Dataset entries
------------------------
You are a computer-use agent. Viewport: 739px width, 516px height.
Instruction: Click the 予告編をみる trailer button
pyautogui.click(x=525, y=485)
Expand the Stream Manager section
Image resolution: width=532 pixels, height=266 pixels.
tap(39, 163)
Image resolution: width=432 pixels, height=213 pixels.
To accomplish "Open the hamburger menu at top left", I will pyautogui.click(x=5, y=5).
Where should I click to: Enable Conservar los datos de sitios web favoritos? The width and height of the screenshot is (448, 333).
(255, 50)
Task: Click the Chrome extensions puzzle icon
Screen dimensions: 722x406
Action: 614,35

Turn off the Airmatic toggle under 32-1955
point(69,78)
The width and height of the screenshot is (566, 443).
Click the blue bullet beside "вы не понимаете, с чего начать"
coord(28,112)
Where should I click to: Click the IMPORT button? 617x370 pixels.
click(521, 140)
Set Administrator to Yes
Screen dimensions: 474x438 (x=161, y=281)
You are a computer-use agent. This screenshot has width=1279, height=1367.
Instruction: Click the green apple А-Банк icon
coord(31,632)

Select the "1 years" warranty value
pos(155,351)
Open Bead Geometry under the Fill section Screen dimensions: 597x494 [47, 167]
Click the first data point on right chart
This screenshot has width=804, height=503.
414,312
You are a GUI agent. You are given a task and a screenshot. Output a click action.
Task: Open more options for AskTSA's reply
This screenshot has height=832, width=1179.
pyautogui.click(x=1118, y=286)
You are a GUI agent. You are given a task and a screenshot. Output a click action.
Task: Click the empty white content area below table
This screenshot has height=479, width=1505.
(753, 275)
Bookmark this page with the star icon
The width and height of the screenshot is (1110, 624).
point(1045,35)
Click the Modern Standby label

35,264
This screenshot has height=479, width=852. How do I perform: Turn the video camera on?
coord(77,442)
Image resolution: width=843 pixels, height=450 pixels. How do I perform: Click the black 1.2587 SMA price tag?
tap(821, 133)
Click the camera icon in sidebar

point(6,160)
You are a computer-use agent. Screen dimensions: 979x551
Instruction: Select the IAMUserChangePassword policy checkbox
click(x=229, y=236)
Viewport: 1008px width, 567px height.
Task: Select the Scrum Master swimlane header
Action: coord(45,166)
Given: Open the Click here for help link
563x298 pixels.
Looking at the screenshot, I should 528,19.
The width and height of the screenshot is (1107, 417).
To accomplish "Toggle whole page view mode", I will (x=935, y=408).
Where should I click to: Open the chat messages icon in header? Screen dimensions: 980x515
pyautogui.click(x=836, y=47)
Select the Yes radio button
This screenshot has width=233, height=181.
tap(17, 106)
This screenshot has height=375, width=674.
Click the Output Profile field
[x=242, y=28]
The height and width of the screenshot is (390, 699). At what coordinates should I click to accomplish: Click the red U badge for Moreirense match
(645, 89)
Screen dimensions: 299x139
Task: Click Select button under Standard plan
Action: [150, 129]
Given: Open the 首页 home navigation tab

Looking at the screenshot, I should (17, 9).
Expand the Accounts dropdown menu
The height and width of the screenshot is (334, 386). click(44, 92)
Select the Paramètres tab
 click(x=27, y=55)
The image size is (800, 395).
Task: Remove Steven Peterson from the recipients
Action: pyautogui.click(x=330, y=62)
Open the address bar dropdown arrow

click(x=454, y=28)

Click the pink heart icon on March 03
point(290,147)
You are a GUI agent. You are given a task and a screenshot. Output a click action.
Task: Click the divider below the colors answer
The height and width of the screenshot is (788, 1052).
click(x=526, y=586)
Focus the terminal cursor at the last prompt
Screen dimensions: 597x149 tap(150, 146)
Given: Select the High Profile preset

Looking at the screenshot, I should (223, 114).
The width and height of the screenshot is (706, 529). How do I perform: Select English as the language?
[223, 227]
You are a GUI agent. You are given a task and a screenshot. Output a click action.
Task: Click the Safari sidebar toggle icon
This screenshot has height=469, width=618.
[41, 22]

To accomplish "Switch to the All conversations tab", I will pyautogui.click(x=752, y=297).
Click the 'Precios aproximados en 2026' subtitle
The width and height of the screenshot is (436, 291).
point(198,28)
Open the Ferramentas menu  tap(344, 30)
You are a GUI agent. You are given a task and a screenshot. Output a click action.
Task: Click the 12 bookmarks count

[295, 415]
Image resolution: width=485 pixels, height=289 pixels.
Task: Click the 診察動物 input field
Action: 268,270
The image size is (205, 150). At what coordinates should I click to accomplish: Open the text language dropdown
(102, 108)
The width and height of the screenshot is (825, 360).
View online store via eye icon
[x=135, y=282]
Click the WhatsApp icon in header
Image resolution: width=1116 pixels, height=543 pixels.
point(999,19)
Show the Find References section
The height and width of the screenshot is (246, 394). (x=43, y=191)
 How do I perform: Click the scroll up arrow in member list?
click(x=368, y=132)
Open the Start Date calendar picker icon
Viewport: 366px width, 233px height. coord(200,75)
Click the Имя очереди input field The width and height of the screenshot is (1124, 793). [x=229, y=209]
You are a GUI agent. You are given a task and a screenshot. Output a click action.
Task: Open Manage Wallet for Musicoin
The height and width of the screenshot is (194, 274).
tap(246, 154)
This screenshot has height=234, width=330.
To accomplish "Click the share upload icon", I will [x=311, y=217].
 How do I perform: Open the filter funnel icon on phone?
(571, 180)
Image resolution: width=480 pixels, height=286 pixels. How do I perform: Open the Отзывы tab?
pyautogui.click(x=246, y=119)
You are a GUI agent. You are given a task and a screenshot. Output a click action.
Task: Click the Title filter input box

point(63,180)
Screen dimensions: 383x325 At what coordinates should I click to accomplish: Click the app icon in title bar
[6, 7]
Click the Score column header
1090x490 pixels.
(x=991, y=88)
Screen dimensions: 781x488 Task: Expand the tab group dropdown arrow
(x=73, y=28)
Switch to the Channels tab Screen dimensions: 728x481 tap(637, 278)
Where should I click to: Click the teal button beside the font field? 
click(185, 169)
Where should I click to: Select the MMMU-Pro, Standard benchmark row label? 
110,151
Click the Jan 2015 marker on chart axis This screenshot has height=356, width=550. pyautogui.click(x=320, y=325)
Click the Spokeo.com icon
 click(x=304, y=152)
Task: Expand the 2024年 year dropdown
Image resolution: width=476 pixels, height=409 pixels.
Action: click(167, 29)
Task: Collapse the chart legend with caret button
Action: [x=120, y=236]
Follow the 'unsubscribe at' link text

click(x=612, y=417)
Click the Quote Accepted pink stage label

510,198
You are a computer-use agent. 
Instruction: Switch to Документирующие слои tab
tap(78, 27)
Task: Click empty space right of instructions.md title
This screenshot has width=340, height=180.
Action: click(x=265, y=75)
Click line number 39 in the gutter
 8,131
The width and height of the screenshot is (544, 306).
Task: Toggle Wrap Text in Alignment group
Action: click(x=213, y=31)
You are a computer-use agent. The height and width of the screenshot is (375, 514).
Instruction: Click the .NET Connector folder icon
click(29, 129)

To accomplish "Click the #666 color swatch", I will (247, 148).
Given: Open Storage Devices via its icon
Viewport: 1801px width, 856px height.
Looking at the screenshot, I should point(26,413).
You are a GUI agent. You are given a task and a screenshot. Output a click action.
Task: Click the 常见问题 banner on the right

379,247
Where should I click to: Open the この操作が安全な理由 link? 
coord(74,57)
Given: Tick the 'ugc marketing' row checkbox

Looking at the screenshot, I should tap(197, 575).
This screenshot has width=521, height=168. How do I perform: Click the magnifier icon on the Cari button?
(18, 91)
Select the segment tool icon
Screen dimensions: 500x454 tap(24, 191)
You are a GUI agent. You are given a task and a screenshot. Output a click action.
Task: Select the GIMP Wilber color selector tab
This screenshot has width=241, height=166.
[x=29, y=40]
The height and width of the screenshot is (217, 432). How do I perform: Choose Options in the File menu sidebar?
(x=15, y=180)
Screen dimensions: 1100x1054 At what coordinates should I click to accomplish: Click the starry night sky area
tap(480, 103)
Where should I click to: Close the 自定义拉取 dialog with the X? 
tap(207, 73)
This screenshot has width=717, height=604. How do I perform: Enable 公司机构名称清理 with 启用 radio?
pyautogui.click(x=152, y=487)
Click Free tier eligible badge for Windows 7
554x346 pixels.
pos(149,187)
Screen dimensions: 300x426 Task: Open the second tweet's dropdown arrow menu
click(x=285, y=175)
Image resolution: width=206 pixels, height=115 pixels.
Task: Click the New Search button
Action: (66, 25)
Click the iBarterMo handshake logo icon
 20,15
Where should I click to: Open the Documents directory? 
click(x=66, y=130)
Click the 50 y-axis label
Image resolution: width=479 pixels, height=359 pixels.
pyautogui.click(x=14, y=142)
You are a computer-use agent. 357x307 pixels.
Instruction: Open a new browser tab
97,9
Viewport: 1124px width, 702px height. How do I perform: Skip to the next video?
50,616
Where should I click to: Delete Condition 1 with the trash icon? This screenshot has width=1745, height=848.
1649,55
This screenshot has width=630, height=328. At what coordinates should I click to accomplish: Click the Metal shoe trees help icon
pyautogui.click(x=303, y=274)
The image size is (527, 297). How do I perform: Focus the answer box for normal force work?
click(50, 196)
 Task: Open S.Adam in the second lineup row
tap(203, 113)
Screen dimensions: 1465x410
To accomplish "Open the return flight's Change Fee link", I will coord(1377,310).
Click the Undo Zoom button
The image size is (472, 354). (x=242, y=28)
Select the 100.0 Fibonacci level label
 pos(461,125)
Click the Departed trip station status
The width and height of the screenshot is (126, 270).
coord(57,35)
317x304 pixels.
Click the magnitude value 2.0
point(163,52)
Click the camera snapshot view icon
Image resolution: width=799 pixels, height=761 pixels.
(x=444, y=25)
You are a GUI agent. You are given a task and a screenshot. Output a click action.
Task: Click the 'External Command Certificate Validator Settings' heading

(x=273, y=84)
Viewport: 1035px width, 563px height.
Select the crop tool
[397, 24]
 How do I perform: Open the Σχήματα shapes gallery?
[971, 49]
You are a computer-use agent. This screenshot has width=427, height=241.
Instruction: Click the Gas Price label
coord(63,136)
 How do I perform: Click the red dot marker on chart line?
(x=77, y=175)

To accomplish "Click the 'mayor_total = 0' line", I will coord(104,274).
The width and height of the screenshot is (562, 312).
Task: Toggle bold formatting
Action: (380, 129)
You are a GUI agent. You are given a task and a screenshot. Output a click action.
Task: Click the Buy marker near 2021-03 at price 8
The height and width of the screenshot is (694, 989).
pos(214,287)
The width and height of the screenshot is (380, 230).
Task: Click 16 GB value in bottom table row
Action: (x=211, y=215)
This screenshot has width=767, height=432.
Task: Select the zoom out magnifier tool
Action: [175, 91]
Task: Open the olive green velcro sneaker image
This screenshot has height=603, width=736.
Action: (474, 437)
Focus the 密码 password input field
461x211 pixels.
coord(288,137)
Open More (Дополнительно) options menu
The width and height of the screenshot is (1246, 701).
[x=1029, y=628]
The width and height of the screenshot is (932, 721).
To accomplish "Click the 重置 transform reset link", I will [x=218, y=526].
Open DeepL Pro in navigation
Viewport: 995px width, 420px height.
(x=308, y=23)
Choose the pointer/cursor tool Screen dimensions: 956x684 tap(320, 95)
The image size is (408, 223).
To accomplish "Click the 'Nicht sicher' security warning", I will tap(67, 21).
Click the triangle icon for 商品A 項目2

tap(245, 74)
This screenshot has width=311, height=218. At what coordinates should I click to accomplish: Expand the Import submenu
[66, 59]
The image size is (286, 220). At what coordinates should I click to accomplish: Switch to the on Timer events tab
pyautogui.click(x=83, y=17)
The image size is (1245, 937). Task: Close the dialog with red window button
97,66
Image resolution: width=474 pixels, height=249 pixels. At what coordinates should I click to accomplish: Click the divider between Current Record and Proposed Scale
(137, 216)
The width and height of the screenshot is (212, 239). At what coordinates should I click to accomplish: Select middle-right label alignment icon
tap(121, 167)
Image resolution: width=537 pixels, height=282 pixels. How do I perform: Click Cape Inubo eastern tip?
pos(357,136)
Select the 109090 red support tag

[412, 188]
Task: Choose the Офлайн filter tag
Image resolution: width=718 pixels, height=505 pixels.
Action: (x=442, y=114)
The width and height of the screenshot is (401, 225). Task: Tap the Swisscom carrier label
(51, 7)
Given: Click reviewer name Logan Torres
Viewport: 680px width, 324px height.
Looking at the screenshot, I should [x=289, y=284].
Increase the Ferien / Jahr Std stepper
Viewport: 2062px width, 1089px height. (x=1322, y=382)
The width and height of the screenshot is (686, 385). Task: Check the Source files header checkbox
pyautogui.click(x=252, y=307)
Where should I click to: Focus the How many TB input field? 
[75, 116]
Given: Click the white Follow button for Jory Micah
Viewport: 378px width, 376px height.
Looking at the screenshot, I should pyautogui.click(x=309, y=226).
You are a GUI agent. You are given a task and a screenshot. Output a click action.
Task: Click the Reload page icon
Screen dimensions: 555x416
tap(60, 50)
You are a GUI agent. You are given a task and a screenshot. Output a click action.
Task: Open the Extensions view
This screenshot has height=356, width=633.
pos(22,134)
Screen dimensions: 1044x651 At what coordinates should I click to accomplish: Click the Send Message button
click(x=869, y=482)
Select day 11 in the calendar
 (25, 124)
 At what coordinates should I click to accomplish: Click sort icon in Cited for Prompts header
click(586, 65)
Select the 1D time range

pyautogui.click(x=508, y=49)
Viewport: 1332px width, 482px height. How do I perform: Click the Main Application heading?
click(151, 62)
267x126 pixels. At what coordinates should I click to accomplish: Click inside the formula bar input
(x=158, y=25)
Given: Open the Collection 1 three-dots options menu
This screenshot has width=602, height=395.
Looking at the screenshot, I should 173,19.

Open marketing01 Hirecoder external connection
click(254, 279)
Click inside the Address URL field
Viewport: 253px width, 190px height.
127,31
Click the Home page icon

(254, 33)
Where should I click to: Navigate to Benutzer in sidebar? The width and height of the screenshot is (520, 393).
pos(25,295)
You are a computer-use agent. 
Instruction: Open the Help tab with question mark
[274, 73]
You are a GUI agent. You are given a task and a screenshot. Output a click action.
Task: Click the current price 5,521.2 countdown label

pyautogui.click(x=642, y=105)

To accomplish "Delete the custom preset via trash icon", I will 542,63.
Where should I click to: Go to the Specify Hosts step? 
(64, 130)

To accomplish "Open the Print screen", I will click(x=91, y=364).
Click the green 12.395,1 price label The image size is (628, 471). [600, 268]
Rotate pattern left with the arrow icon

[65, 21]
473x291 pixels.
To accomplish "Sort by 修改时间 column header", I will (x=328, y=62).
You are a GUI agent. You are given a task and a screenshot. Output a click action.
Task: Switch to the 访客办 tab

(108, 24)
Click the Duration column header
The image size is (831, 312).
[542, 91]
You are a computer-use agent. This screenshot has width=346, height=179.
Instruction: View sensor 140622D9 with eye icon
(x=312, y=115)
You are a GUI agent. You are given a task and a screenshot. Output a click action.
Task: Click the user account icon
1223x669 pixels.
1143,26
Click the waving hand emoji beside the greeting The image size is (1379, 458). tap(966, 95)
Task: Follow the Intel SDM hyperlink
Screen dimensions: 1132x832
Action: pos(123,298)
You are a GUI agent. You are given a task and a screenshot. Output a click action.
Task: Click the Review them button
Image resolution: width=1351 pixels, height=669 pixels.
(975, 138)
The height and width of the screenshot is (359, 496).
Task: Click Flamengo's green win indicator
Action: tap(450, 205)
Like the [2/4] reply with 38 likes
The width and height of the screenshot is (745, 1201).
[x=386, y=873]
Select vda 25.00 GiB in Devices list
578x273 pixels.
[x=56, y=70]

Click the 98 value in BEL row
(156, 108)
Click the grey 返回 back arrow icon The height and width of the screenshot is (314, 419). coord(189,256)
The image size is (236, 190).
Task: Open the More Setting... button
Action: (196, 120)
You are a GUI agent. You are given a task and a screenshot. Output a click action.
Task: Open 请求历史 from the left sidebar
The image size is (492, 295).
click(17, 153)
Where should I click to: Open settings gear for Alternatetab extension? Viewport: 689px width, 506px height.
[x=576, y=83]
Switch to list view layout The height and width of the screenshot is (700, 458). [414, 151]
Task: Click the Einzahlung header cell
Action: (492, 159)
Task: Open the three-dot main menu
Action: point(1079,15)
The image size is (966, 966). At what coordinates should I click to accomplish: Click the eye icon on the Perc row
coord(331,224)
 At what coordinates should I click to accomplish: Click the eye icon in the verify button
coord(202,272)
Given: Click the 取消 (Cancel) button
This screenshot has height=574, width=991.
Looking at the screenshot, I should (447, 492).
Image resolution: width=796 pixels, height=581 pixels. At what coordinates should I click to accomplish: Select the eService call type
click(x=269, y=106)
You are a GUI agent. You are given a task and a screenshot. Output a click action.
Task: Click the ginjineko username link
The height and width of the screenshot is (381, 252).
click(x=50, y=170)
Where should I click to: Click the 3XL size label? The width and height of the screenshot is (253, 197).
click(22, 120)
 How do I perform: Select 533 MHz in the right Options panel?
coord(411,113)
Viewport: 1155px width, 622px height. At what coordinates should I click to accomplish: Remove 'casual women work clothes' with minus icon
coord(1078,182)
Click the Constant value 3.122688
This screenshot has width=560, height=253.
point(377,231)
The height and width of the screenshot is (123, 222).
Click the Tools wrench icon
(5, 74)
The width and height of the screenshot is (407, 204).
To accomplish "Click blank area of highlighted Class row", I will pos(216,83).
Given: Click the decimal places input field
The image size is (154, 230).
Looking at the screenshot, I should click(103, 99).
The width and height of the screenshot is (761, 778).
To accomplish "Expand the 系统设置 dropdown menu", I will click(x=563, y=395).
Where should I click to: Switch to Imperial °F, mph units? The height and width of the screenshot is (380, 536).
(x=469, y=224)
------------------------
- _What the task asks_:
Where a line above holds the word "axis", copy it.

- _Exercise answer_:
Click the Jan 2015 marker on chart axis This screenshot has height=356, width=550. pyautogui.click(x=320, y=325)
Click the 50 y-axis label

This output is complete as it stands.